Editorials

18,000 Jobs Out the Drive-Thru Window

July 21, 2025

There’s no such thing as a free fast-food lunch. Last year California super-sized its minimum wage to $20 an hour for employees at big quick-serve restaurant chains, and new research confirms that Sacramento did not repeal the basic laws of economics. According to the study, California only months later had 18,000 fewer fast-food jobs than if the law had never passed.

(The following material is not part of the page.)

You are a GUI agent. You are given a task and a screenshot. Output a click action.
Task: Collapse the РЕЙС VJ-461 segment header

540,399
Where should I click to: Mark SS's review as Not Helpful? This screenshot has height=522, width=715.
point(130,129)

California’s $20 fast-food wage rule, up from $16, took effect in April 2024 on chains with at least 60 locations nationwide. “This is one of the largest one-time minimum wage increases in United States history,” write three economists at the University of California, San Diego, and Texas A&M, who published their paper in the National Bureau of Economic Research. Analyzing federal data, they find that the law raised wages about 8% “relative to the fast food sector elsewhere in the country.”

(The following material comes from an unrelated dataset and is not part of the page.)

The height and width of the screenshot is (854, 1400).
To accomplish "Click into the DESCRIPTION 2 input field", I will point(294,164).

On the other hand, by that September, “employment in the fast food sector in California fell substantially, with estimates ranging from 2.3 to 3.9 percent,” the authors say, “even as employment in other sectors of the California economy tracked national trends.” No surprise: When the cost of putting low-skilled fry cooks on the payroll goes up, the number of employment opportunities for fry cooks goes down. The study only measured job losses through September 2024, and Bureau of Labor Statistics data has suggested there may be more losses since.

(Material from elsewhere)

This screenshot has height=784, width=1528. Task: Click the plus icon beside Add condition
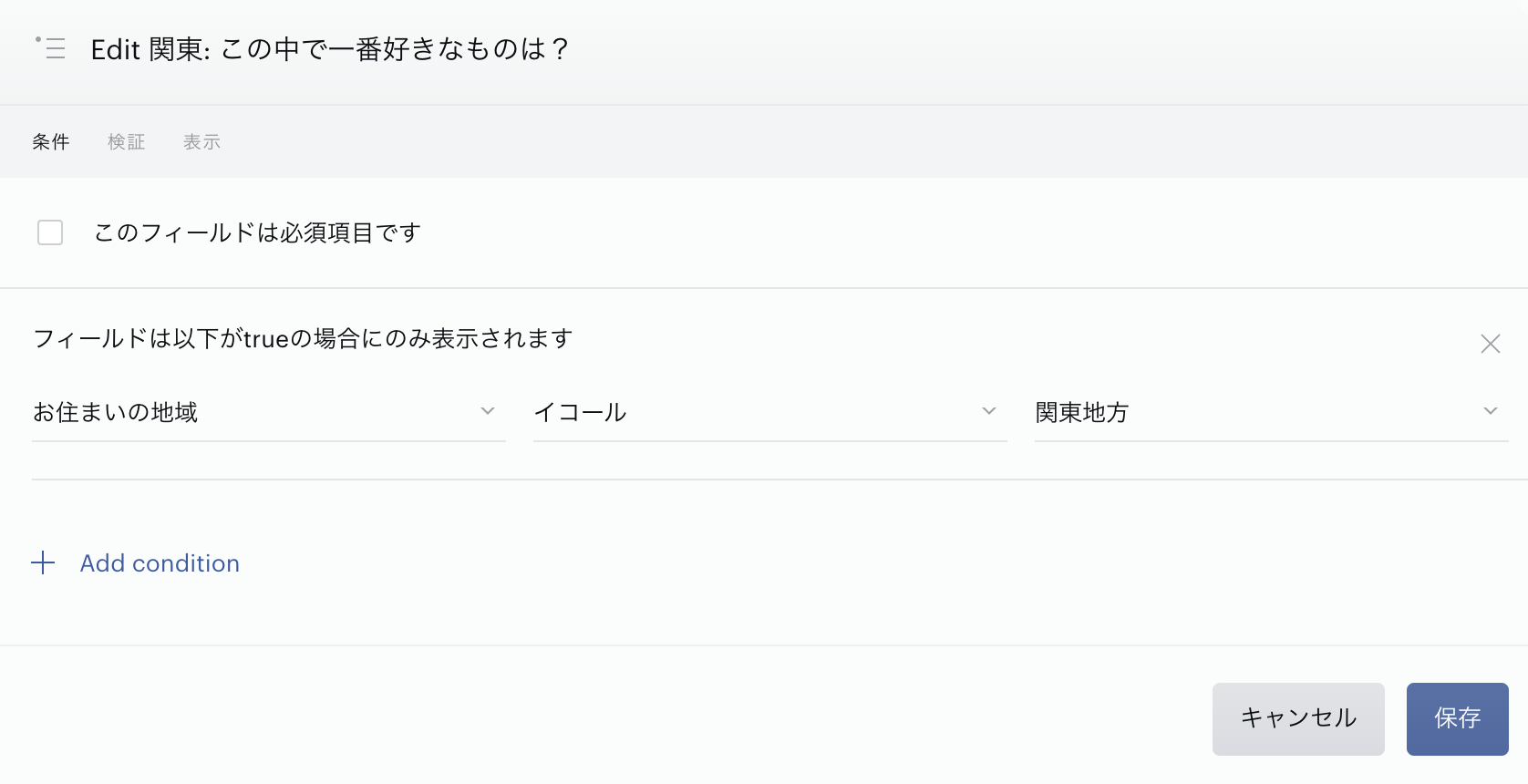click(43, 562)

The economists add a note of caution that their analysis likely understates the negative effects of large minimum-wage increases. For one thing, the California law didn’t apply to fast-food chains with fewer than 60 locations. For another, some cities had higher local wage rules ($17.55 in San Jose), meaning that the true change imposed by the state law was blunted in some areas.

The idea that minimum wages decrease employment is far from new, and perhaps to some readers this study sounds like a mundane dog-bites-man story. Yet today’s political debate is full of magical thinking.

The Democratic Party’s socialist nominee for New York mayor, Zohran Mamdani, has called for increasing the city’s minimum wage to $30. Andrew Cuomo, his supposedly more moderate competitor, wants a $20 minimum. These guys will never learn because they don’t want to see the world as it really is.